UK Economy Stagnates As Strikes Drag Services Output

The UK economy stagnated in February as strikes dampened services output but the growth for January was upwardly revised, tapering the possibility of a recession in the first half of the year.

Real gross domestic product showed no growth in February, following a revised 0.4 percent expansion in January, the Office for National Statistics reported Thursday. GDP was forecast to remain flat. Growth for January was revised up from 0.3 percent.

In the three months to February, GDP gained only 0.1 percent, confounding expectations for a nil growth. GDP was 0.3 percent above its pre-coronavirus levels.

The production-side breakdown showed that services output slid 0.1 percent after rising 0.7 percent in January. The fall was largely driven by the downturn in strike-hit sectors like education and public administration.

At the same time, industrial production dropped 0.2 percent but this was slower than the 0.5 percent fall in January. The largest contributor to the fall was electricity, gas, steam and air conditioning supply, which was down 2.2 percent.

Manufacturing output remained flat. Economists had forecast industrial and manufacturing output to grow 0.2 percent each.

Meanwhile, construction rebounded 2.4 percent, reversing January’s 1.7 percent drop.
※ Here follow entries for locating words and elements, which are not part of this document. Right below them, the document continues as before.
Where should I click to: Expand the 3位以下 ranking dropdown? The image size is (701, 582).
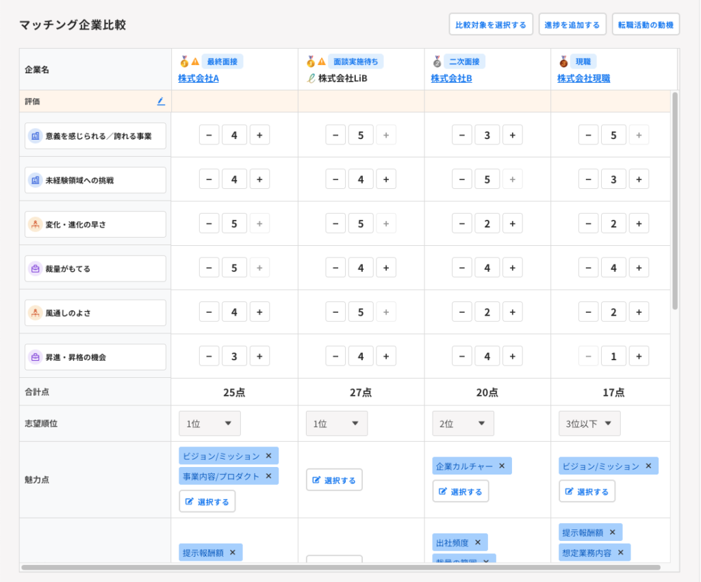(589, 424)
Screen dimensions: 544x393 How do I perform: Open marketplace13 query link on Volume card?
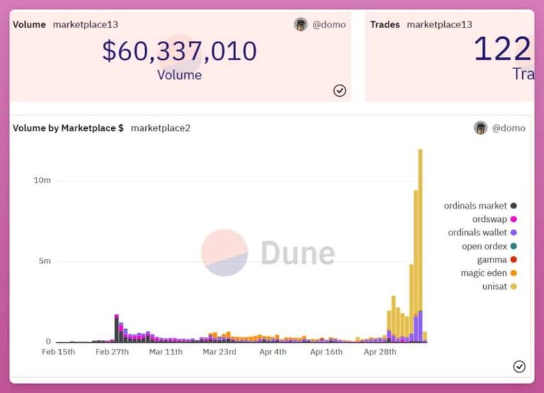(85, 24)
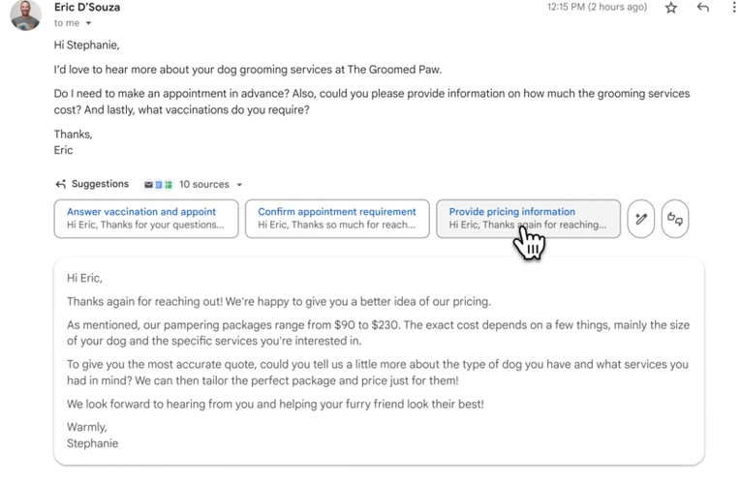Expand the 'to me' recipient details arrow
The height and width of the screenshot is (484, 741).
tap(88, 23)
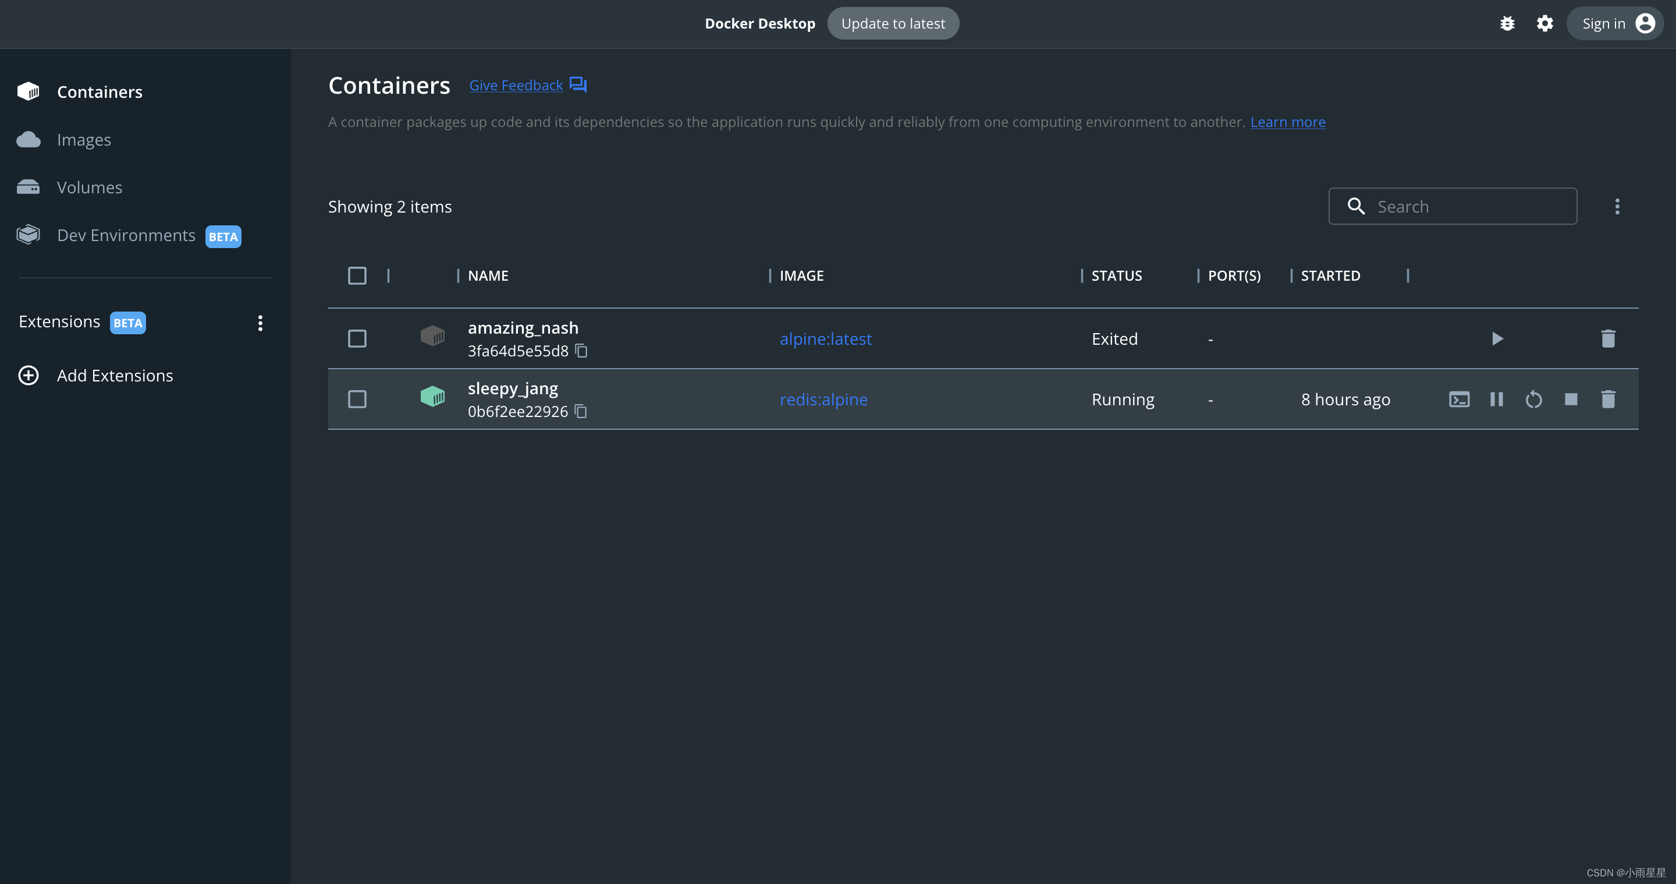Open Extensions three-dot menu
This screenshot has height=884, width=1676.
pyautogui.click(x=260, y=323)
The growth was partially driven by a bounce back from the fall in January and continued strength across repair and maintenance.

On a yearly comparison, monthly GDP growth improved to 0.5 percent in February from 0.4 percent in January.

Chancellor of Exchequer Jeremy Hunt said, “The economic outlook is looking brighter than expected – GDP grew in the three months to February and we are set to avoid recession thanks to the steps we have taken through a massive package of cost-of-living support for families and radical reforms to boost the jobs market and business investment.”

“Although today’s GDP figures indicate the UK economy continues to technically avoid a recession, it’s now clear we are stuck in a prolonged period of almost no growth,” British Chambers of Commerce Head of Research David Bharier said.

The International Monetary Fund this week projected the UK economy to shrink 0.3 percent this year before expanding 1.0 percent in 2024.

Separately, the ONS said the visible trade deficit widened to GBP 17.5 billion in February from GBP 16.09 billion in the previous month. Exports decreased 6.3 percent and imports were down 1.4 percent.

The trade in services showed a surplus of GBP 12.7 billion compared to January’s GBP 12.6 billion surplus.

As a result, the total trade balance registered a shortfall of GBP 4.8 billion, bigger than a GBP 3.5 billion deficit posted a month ago.